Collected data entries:
• • • • • • •

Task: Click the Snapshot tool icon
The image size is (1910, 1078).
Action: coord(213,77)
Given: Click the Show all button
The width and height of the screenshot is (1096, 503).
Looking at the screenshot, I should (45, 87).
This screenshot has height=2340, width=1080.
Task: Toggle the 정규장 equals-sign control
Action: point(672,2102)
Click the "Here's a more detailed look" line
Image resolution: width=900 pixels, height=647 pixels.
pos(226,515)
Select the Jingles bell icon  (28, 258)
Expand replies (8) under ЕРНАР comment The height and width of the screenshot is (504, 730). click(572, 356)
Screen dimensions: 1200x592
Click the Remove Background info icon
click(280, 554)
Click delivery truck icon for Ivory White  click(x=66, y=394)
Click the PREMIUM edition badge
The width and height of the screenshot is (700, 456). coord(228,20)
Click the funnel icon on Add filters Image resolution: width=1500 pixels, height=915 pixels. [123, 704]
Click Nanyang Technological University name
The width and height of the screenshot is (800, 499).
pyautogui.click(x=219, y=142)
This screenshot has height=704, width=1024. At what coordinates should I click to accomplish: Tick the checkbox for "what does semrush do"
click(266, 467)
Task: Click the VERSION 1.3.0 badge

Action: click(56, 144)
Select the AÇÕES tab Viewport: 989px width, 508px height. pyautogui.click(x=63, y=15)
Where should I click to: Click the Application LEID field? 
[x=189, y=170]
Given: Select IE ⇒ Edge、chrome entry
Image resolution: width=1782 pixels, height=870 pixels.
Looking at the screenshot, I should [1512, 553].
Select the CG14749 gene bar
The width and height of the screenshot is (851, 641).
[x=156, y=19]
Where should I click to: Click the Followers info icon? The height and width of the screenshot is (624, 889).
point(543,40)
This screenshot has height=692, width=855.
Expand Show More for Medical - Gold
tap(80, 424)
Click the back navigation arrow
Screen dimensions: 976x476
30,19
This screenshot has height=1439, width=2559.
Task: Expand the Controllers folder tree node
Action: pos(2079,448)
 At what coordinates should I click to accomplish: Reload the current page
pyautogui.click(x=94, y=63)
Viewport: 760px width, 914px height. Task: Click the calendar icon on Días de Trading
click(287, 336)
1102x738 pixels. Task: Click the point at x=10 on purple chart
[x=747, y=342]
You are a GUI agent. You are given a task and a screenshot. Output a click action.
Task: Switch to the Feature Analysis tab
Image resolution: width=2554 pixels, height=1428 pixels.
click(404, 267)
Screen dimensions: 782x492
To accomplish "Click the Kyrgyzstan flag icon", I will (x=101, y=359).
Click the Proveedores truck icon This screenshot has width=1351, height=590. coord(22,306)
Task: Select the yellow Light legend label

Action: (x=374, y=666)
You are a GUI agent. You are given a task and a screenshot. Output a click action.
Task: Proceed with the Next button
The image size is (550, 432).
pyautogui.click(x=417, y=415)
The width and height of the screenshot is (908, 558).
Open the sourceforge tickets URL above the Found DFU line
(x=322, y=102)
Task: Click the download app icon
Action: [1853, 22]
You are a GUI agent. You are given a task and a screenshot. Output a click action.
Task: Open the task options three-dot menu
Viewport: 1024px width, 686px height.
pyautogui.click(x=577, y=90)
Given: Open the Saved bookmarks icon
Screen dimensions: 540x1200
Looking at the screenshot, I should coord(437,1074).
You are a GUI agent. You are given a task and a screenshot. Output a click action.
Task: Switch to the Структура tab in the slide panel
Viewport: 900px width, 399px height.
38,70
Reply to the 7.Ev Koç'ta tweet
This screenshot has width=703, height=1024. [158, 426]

• • • • • • •

**EXERCISE**
What you return must match, line for line, the data from the line containing "Image resolution: width=2554" to its end, both ends included.

**THE COMPLETED TASK**
Image resolution: width=2554 pixels, height=1428 pixels.
click(404, 267)
Screen dimensions: 782x492
To accomplish "Click the Kyrgyzstan flag icon", I will (x=101, y=359).
Click the Proveedores truck icon This screenshot has width=1351, height=590. coord(22,306)
Task: Select the yellow Light legend label

Action: (x=374, y=666)
You are a GUI agent. You are given a task and a screenshot. Output a click action.
Task: Proceed with the Next button
The image size is (550, 432).
pyautogui.click(x=417, y=415)
The width and height of the screenshot is (908, 558).
Open the sourceforge tickets URL above the Found DFU line
(x=322, y=102)
Task: Click the download app icon
Action: [1853, 22]
You are a GUI agent. You are given a task and a screenshot. Output a click action.
Task: Open the task options three-dot menu
Viewport: 1024px width, 686px height.
pyautogui.click(x=577, y=90)
Given: Open the Saved bookmarks icon
Screen dimensions: 540x1200
Looking at the screenshot, I should coord(437,1074).
You are a GUI agent. You are given a task and a screenshot. Output a click action.
Task: Switch to the Структура tab in the slide panel
Viewport: 900px width, 399px height.
38,70
Reply to the 7.Ev Koç'ta tweet
This screenshot has width=703, height=1024. [158, 426]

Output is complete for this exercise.